*** Supplied records Section Begins ***
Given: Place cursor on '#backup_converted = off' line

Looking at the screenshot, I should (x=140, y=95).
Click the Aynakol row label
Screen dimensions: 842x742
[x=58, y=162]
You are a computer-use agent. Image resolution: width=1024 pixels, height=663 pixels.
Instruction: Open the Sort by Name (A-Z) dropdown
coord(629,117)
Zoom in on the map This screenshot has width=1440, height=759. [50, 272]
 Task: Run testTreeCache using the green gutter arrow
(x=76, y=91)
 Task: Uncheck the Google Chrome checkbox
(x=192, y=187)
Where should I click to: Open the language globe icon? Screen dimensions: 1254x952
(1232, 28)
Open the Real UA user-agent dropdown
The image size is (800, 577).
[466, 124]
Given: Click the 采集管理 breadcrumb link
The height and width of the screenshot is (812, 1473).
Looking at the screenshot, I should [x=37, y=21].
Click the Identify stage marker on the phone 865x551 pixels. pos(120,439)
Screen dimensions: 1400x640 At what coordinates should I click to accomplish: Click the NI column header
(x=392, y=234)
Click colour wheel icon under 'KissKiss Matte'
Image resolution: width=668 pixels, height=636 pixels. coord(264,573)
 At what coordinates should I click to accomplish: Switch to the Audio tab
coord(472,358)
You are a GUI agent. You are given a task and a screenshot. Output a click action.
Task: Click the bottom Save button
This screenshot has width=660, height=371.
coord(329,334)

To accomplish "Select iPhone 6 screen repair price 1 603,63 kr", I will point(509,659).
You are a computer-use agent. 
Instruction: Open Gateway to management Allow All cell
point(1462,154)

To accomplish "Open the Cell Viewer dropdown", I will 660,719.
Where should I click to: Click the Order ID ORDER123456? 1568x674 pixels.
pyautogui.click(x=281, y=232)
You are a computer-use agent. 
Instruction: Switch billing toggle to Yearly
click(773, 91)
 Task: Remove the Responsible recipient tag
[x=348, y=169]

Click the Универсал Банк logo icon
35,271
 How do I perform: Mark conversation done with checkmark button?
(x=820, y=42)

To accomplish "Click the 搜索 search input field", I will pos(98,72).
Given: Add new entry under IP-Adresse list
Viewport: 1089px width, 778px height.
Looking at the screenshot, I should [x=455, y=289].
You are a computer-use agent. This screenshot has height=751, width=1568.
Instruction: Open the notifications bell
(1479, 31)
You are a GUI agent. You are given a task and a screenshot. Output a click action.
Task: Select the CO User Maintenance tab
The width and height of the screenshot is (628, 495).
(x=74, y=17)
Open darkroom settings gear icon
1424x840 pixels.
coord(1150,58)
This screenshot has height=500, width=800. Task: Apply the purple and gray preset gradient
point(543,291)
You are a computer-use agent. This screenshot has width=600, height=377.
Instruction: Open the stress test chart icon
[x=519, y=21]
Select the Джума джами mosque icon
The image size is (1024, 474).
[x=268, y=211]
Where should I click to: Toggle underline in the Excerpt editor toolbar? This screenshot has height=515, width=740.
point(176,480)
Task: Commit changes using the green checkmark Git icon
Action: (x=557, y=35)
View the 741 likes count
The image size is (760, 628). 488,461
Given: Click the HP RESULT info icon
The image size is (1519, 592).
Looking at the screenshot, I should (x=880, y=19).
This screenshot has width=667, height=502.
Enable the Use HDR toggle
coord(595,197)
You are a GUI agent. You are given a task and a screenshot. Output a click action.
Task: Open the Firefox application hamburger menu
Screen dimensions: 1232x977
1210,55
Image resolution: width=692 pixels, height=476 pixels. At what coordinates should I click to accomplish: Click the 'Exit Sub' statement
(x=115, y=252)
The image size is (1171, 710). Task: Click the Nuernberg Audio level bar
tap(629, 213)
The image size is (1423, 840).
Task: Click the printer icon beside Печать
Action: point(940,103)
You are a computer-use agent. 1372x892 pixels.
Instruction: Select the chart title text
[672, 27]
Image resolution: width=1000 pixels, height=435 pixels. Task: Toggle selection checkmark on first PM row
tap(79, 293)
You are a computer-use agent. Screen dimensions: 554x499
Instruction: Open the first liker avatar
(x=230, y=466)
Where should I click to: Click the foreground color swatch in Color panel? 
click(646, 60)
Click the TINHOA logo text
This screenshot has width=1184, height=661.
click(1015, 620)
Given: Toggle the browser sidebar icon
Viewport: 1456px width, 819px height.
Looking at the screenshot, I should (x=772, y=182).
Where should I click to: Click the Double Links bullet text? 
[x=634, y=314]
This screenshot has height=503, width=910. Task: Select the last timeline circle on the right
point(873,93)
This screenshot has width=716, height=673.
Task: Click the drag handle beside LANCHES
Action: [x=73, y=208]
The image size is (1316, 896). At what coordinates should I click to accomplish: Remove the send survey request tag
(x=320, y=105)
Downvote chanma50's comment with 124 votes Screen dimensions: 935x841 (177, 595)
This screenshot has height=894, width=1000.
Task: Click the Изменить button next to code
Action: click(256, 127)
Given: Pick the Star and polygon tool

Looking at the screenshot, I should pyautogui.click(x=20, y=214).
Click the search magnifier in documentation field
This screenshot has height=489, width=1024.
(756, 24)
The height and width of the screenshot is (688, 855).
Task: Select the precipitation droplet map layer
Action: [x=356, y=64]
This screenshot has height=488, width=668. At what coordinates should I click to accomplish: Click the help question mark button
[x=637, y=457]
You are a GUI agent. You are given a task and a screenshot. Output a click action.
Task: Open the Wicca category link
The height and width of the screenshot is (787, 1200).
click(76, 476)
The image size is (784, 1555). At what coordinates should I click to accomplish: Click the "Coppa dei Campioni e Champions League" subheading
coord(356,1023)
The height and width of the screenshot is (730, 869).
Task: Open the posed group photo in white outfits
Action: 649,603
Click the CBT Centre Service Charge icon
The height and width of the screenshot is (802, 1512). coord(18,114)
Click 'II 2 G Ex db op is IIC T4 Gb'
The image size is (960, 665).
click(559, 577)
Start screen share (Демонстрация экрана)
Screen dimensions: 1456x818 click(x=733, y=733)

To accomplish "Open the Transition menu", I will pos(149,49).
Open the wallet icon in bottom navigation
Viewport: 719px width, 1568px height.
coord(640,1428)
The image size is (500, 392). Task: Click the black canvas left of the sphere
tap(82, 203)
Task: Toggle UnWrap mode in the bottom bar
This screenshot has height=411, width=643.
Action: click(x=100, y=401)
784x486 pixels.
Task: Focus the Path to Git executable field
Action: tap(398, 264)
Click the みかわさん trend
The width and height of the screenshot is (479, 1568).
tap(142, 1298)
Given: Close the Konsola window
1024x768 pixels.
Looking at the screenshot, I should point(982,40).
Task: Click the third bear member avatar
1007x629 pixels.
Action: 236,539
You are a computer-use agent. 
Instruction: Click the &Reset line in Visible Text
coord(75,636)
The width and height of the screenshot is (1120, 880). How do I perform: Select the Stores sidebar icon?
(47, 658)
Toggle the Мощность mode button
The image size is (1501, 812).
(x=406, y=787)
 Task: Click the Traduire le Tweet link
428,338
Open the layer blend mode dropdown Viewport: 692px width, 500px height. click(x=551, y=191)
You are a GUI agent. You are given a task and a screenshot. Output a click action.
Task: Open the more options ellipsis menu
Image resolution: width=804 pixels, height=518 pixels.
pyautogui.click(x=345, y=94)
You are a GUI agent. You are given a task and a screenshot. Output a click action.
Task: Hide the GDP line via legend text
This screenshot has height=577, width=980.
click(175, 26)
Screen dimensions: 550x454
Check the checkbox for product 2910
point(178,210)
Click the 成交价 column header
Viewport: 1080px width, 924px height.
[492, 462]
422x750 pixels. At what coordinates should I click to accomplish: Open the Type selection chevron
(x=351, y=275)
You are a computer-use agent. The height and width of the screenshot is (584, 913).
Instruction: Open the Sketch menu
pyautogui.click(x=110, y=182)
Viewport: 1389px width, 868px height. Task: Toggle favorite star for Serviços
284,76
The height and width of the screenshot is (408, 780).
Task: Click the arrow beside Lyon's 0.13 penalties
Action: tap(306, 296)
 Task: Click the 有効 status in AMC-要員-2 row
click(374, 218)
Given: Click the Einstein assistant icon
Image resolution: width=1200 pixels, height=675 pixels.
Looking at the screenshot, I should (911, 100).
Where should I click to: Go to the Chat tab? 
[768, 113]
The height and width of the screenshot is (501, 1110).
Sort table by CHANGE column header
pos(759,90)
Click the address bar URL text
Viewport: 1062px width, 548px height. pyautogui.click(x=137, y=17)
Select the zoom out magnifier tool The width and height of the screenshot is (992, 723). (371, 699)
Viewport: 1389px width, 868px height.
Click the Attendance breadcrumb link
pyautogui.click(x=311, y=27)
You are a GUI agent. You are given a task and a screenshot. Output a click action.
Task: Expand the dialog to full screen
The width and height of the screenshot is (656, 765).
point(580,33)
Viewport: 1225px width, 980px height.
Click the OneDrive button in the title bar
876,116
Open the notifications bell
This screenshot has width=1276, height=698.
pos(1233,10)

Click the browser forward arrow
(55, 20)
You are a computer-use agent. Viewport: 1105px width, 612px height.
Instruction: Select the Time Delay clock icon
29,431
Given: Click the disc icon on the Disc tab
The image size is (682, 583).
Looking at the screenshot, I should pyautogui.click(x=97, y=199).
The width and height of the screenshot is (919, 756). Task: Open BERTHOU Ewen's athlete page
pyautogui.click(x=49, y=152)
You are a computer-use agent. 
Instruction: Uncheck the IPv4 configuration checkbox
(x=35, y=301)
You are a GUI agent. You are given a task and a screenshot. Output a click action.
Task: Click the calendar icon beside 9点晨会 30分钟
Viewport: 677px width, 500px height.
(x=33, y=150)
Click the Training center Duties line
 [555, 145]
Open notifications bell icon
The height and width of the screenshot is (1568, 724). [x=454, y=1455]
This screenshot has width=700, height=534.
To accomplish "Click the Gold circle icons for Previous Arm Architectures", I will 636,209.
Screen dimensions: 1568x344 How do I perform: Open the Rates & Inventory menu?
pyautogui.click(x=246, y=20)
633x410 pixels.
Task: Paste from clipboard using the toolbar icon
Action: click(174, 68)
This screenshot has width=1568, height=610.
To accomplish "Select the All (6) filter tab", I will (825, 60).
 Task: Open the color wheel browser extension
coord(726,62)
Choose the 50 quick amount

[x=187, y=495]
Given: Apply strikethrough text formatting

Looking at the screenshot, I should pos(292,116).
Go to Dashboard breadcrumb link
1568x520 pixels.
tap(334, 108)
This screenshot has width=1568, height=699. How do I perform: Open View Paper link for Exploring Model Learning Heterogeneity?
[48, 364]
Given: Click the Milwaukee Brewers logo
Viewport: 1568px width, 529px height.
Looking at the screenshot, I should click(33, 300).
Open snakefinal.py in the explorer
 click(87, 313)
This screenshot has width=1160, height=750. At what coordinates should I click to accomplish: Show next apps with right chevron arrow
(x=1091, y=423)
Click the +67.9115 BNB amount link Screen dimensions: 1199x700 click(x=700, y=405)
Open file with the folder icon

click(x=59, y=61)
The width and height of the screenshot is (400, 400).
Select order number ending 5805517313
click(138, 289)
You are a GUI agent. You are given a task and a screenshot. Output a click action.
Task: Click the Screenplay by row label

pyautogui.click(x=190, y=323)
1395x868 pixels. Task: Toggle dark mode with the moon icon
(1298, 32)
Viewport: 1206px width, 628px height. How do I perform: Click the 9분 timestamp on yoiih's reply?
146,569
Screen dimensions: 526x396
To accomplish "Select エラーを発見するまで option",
*** Supplied records Section Ends ***
All lines in the data above from the one with "Click the Identify" through the one with "Task: Click the bottom Save button" must be repeated exactly, and no others.

Result of the task:
Click the Identify stage marker on the phone 865x551 pixels. pos(120,439)
Screen dimensions: 1400x640 At what coordinates should I click to accomplish: Click the NI column header
(x=392, y=234)
Click colour wheel icon under 'KissKiss Matte'
Image resolution: width=668 pixels, height=636 pixels. coord(264,573)
 At what coordinates should I click to accomplish: Switch to the Audio tab
coord(472,358)
You are a GUI agent. You are given a task and a screenshot. Output a click action.
Task: Click the bottom Save button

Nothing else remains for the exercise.